Back in Tatvan at 3 pm, I have lunch with the driver at a small restaurant where I order two pida breads. At 5.30 I leave to Van. My idea would be to stop on the way to sleep at a camping site just opposite the landing stage to Akdamar Island, but I cannot make myself understood with the driver and I find myself at the terminus in Van together with Mariangiola and Ibrahim. We take a room in the same hotel, but mine is a shared one. I'm told there is also an Iranian man in my room, and in fact we're quite near the border.

I go for a vegetarian dinner – I'm just fed up with meat – and I find a venue that stays open around the clock where just shorba soup is served. Back at the hotel I stay over an hour reading in the hall. When I go up to my room, one bed has been taken by a Turkish man already fast asleep, while a second one arrives later when I have put off the light, after the wedding party that was going on in a saloon opposite the hotel.

5 August - I was walking just after 8 o' clock in a lane where many people were having a mainly salty breakfast in several successive venues, and I resign to a Turkish-style meal with herb cheese, a dish of tahine and honey, hard-boiled eggs and tea. It's quite nourishing and comes accompanied by two kinds of bread, one of which is hand-made and freshly baked.

I leave to Akdamar with Mariangiola and Ibrahim. On the bus I have the usual conversation with gestures and one-syllable words with my seat neighbour.
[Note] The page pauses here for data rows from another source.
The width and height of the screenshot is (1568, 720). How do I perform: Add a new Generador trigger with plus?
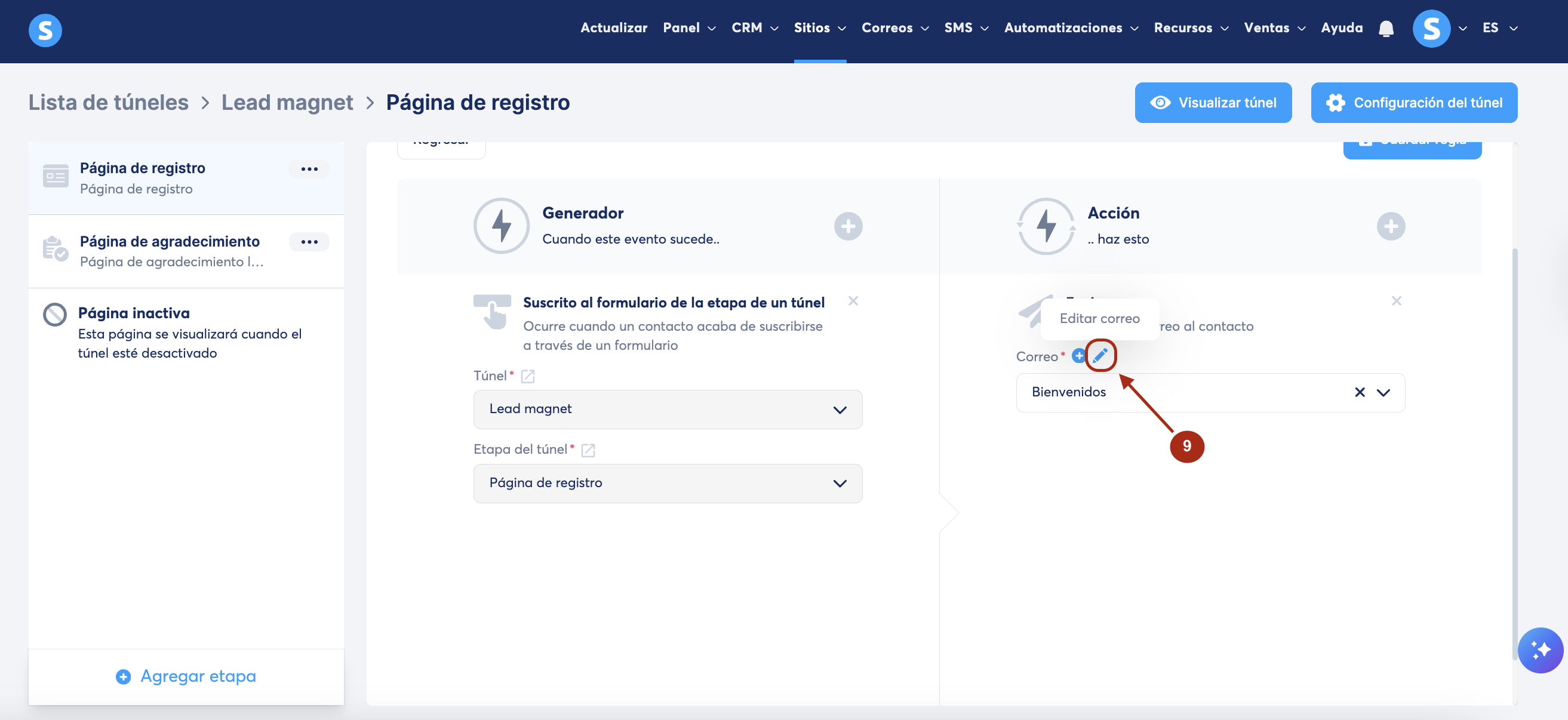tap(848, 226)
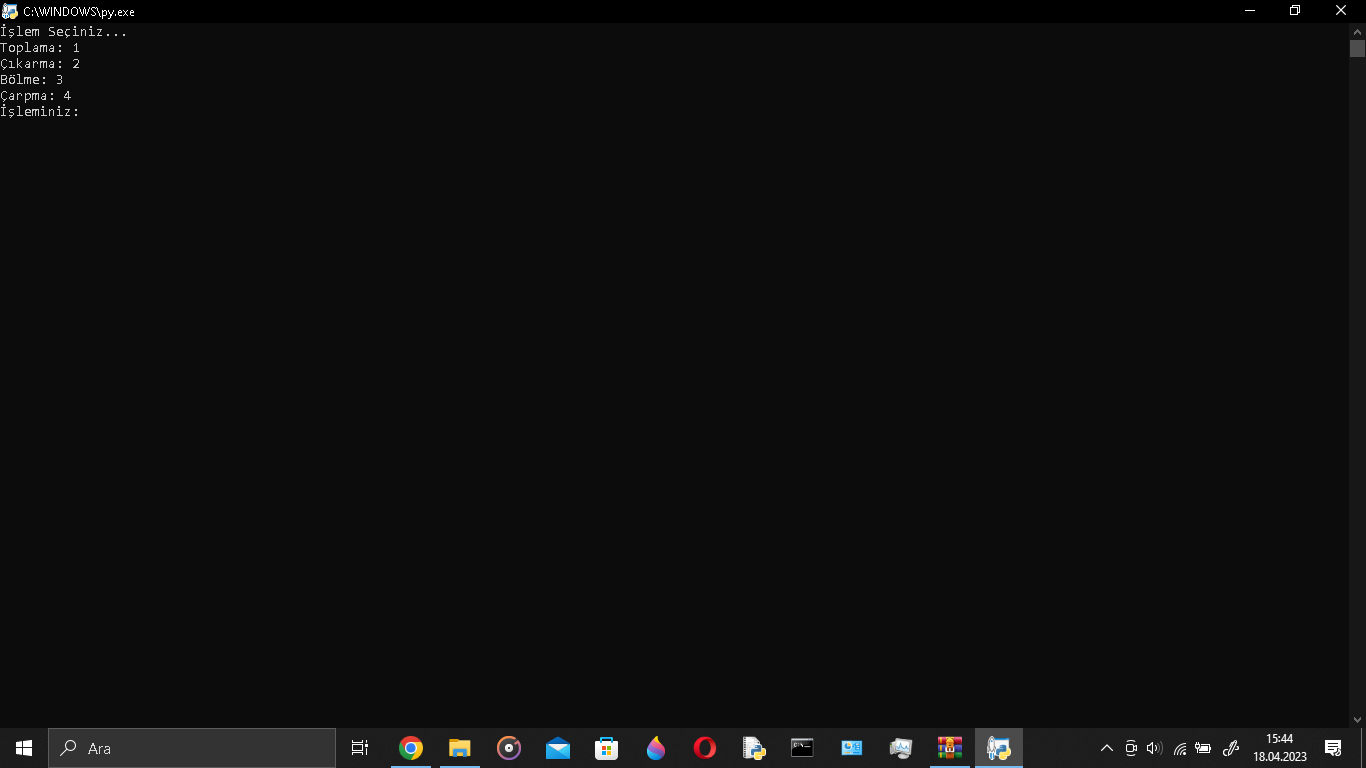1366x768 pixels.
Task: Click the active Python launcher taskbar icon
Action: [998, 748]
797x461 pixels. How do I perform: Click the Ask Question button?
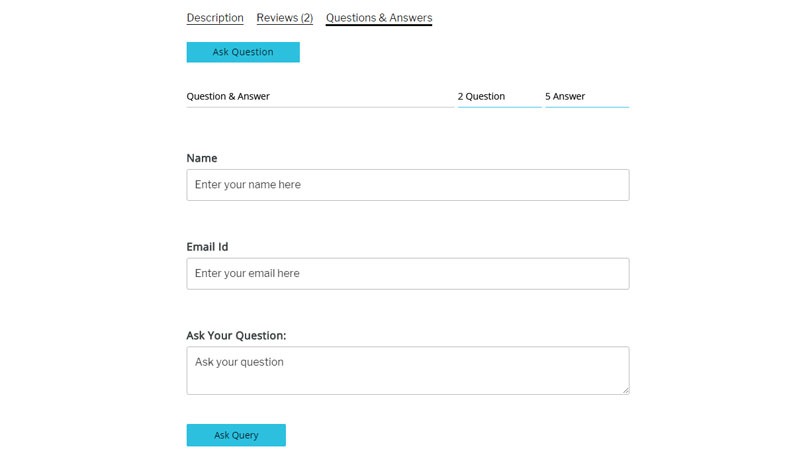(x=243, y=52)
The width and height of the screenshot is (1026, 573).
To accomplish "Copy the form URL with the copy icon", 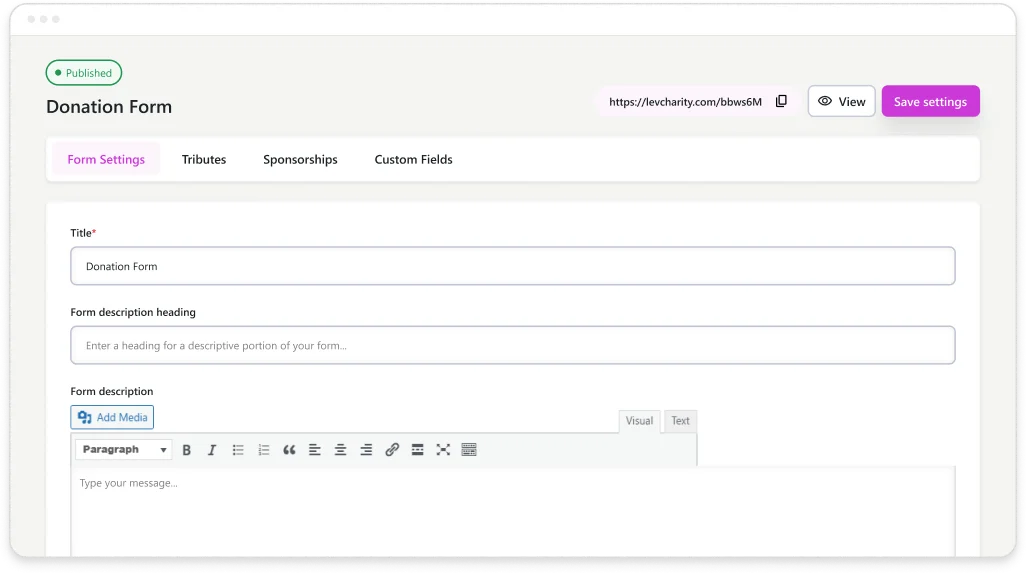I will pyautogui.click(x=782, y=101).
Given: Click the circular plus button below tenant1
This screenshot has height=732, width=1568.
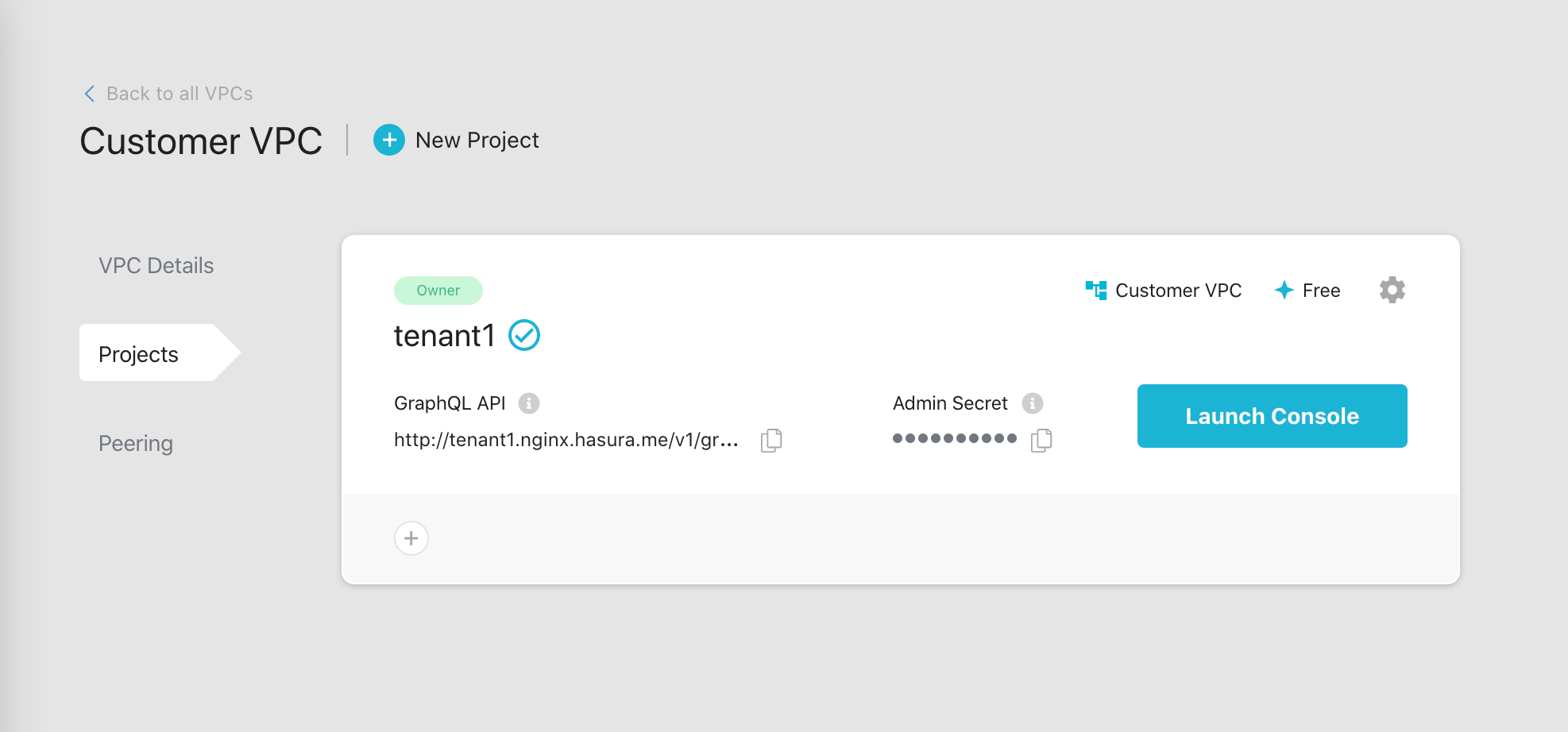Looking at the screenshot, I should (x=411, y=538).
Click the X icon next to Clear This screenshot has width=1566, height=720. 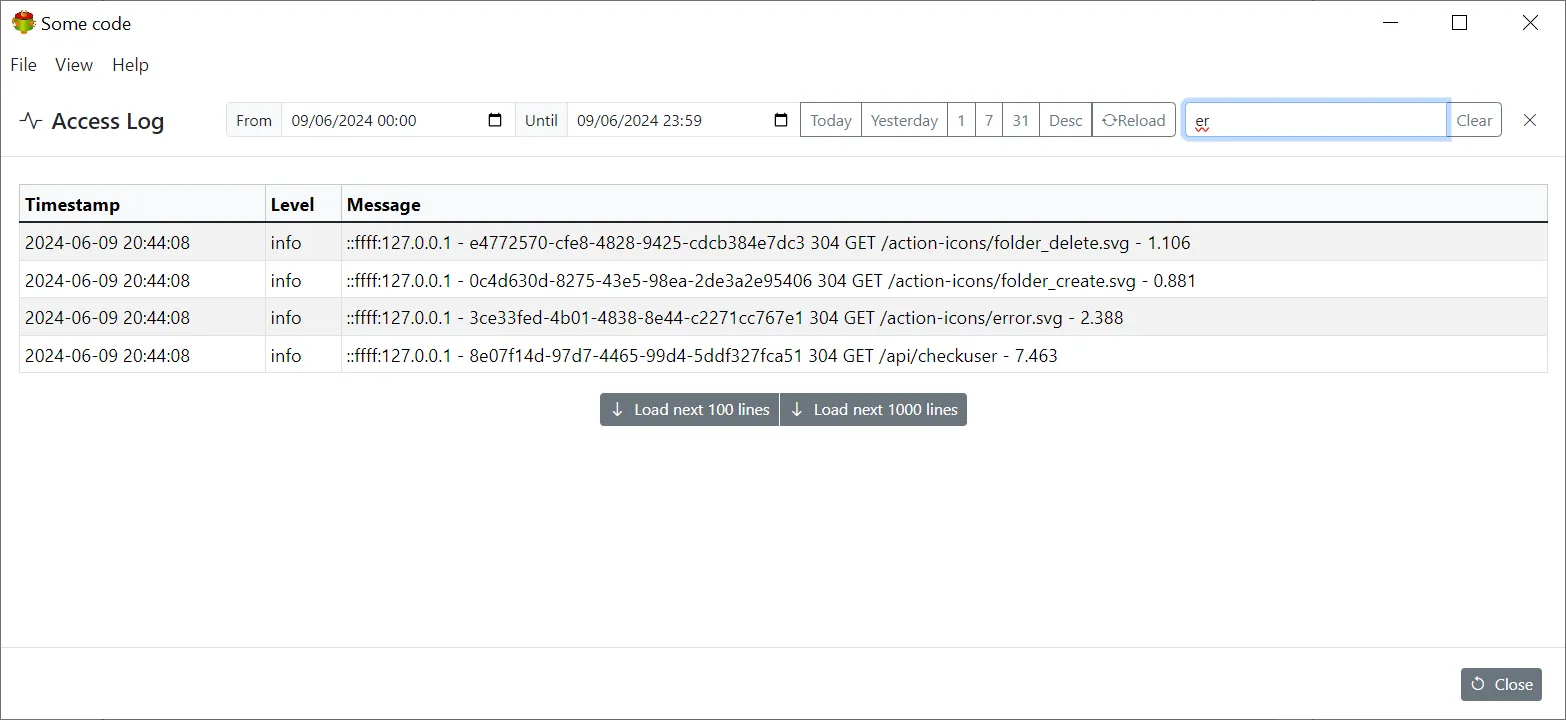[x=1529, y=120]
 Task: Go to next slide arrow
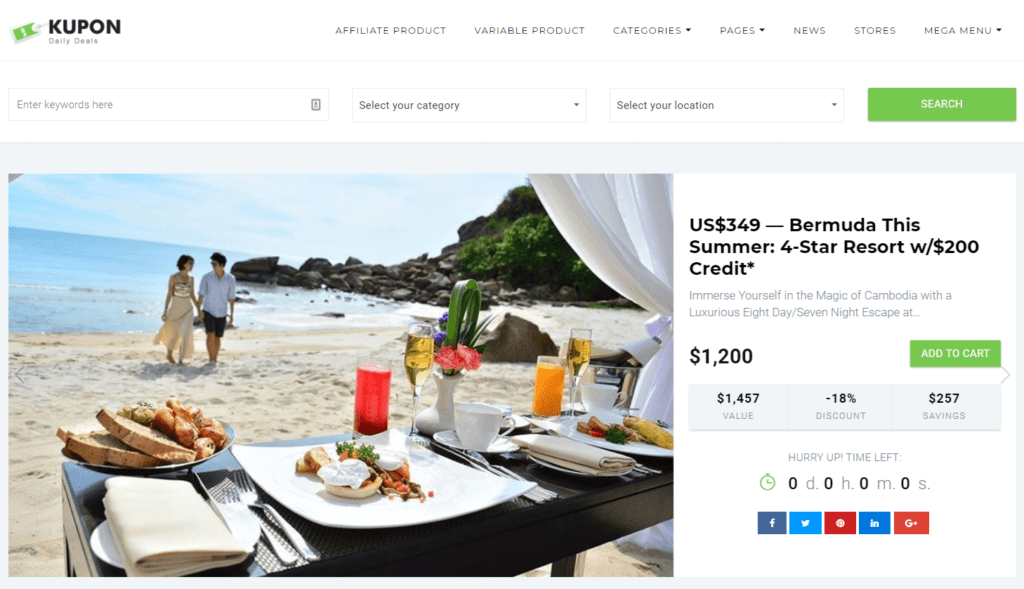tap(1005, 375)
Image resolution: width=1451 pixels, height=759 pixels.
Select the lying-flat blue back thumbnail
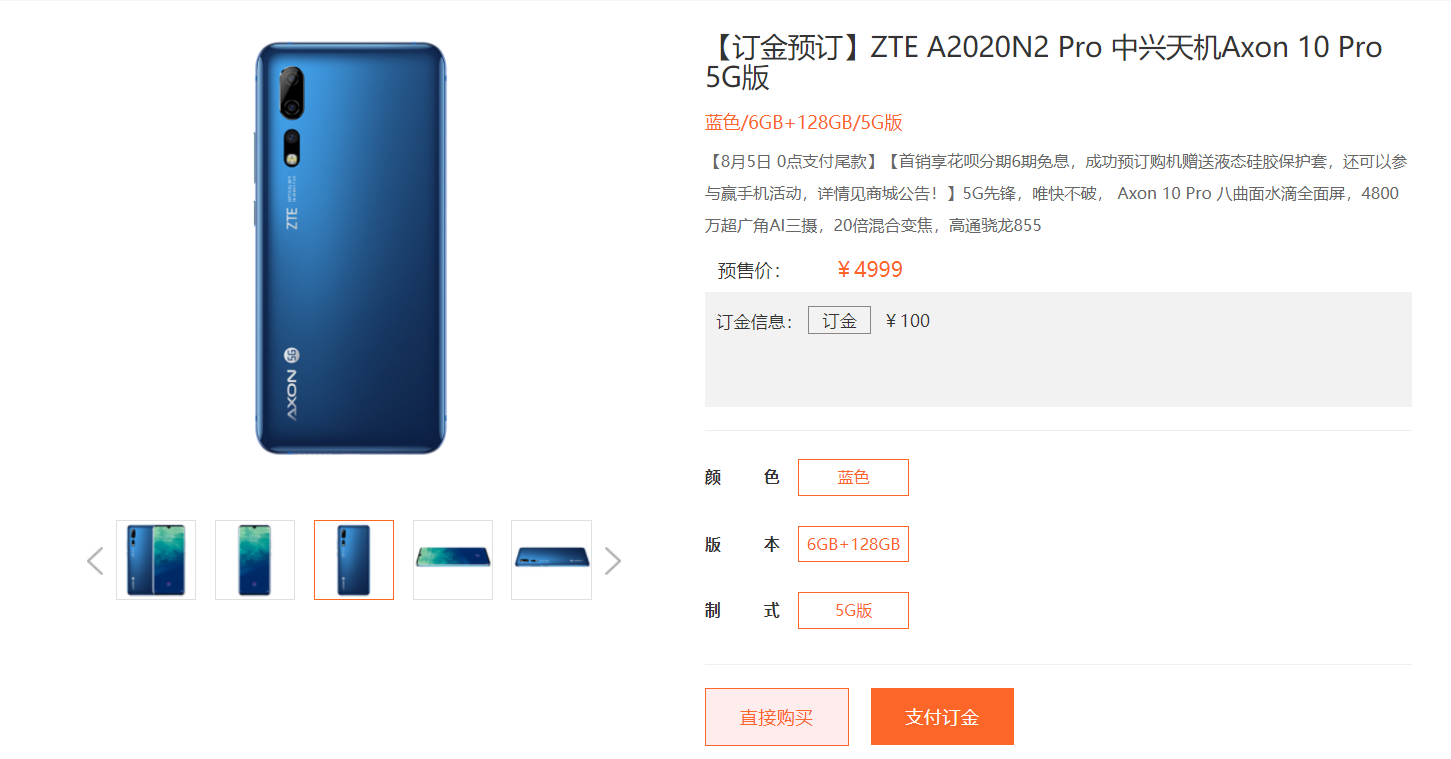coord(551,560)
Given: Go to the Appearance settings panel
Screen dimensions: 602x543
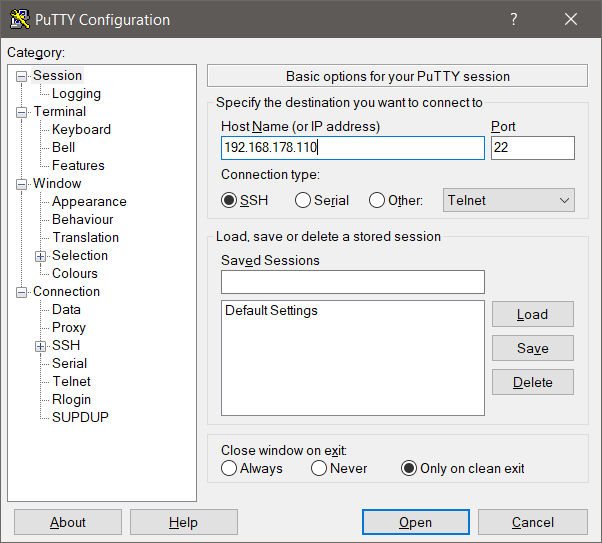Looking at the screenshot, I should [x=89, y=201].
The boat fills up quickly at the pier, then sets sail to the island and in a few minutes leaves us ashore. The beautiful Armenian church is now visible only from the outside because of restoration work in progress, but it's nevertheless an architectural jewel full of sculpted decorations. We get down to the shore where the water soon tempts us to a swim, and I feel the effect of the alkaline salts dissolved in the lake that make the skin slimy, as if soapy. I meet an Australian guy on the narrow beach; he doesn't want to swim because of a cut in his feet that could be painful in contact with this water.

Back on the opposite shore, we have some difficulty for the journey back to Van because the bus won't fill up with passengers. Practically all those who disembark have their own car parked there and leave on their own. After some waiting, I decide to try hitchhiking, but the dolmus driver stops the motorists from taking us twice. In open challenge we move a little down the road and stop a bus that takes us to the first village, where we guile away a short time drinking tea that we are treated to by another passenger. It's 4 pm when I get to Van and I have time to go to the castle hill. I climb it to admire a great view on the lake, the fields around the crag, the mountains towards the border from a staggering height and sheer vertical cliffs on all sides. I stay until sunset, then make my way back to the hotel, where I meet my new room mate, a nice Australian guy with an ironic and somewhat braggart approach that amuses me. We decide to go to Hosap together tomorrow.